US stocks were in the red the entire day following a mixed session in Asia and Europe, but losses accelerated in the final hours of trading.
All three major indices tumbled, with the S&P 500 ending down 1.6 percent.
"Stocks had been languishing in tight trading ranges for several session before finally making an outsized move today," said a closing market note from Briefing.com.
Regional US banks were top of mind after First Republic disclosed it lost more than $100 billion in deposits in the first quarter, intensifying concerns about its long-term prospects after the failures of Silicon Valley Bank (SVB) and two other mid-sized banks.
Shares of First Republic plunged 49 percent, pressuring other regional banks that have been seen as vulnerable.
Analysts also cited a downcast report from UPS, which warned investors that its full-year results would be on the "low end" of its earlier forecast due to "challenging macro conditions and changes in consumer behavior."

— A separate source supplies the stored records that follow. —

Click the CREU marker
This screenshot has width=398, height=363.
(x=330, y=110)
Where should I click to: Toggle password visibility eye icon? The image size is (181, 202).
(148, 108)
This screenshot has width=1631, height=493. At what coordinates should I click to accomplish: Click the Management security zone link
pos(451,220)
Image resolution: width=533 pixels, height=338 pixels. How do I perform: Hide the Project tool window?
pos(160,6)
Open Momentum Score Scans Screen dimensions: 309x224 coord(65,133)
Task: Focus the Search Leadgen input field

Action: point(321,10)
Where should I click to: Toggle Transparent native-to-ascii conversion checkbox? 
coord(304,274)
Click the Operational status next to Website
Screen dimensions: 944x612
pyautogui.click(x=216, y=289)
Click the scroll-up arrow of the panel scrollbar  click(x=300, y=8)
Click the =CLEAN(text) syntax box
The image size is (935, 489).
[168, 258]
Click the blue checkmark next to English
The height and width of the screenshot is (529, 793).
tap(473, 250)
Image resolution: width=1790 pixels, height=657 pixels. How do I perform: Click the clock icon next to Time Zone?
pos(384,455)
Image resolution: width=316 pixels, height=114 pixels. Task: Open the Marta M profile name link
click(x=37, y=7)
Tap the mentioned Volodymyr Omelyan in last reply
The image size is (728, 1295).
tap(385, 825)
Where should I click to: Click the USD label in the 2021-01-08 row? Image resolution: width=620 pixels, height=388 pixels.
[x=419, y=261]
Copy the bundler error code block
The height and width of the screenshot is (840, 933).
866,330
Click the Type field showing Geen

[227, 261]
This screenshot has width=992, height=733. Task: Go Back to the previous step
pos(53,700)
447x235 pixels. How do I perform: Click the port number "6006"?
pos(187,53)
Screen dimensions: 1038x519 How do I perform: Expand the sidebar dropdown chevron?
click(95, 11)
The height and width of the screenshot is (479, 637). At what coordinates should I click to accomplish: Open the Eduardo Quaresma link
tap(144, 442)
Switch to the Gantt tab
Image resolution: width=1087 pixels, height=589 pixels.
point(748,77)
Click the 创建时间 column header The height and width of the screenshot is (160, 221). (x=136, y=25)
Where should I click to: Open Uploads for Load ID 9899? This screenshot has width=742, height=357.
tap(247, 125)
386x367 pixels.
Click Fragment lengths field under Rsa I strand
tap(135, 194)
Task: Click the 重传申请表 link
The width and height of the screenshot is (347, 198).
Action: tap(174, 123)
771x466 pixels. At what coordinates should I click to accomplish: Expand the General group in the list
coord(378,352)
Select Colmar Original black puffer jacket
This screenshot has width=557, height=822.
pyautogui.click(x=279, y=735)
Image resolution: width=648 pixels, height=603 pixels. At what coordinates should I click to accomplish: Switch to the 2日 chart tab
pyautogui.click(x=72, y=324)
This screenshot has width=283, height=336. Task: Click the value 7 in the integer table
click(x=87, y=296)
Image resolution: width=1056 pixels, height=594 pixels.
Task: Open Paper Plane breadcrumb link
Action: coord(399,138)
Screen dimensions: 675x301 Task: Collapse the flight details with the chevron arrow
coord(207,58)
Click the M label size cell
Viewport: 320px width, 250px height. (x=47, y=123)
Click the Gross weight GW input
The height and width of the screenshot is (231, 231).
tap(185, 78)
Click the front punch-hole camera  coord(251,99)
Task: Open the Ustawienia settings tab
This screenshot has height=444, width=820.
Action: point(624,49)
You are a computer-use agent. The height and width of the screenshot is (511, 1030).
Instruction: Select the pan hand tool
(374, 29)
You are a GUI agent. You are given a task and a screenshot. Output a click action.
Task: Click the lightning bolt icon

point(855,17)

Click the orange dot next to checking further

"UPS’ forecast of a weaker economy is just the kind of warning investors don't want to hear, and has likely prompted a round of selling on renewed recession fears," said Chris Beauchamp, chief market analyst at online trading platform IG
Meanwhile, the Conference Board reported a bigger than expected drop in consumer confidence in April, fueled by a deterioration in expectations among Americans over 55 and households with annual incomes over $50,000.
"Compared to last month, fewer households expect business conditions to improve and more expect worsening of conditions in the next six months," said Ataman Ozyildirim, senior director of economics at the Conference Board.
In Europe, Frankfurt stocks edged higher, while London and Paris fell.
Following recent shocks in the banking sector, UBS on Tuesday posted an underwhelming first quarter net profit of $1.0 billion but insisted it had seen strong client inflows as it prepared to integrate its stricken rival Credit Suisse.
Shares in UBS, Switzerland's biggest bank, fell around four percent in early trading following the announcement, but clawed back to close down around 2.2 percent.
Asian markets ended mostly lower, with Hong Kong falling sharply on the back of major losses in Chinese firms, as a lack of clear direction ahead of key announcements this week presented a challenge for global investors.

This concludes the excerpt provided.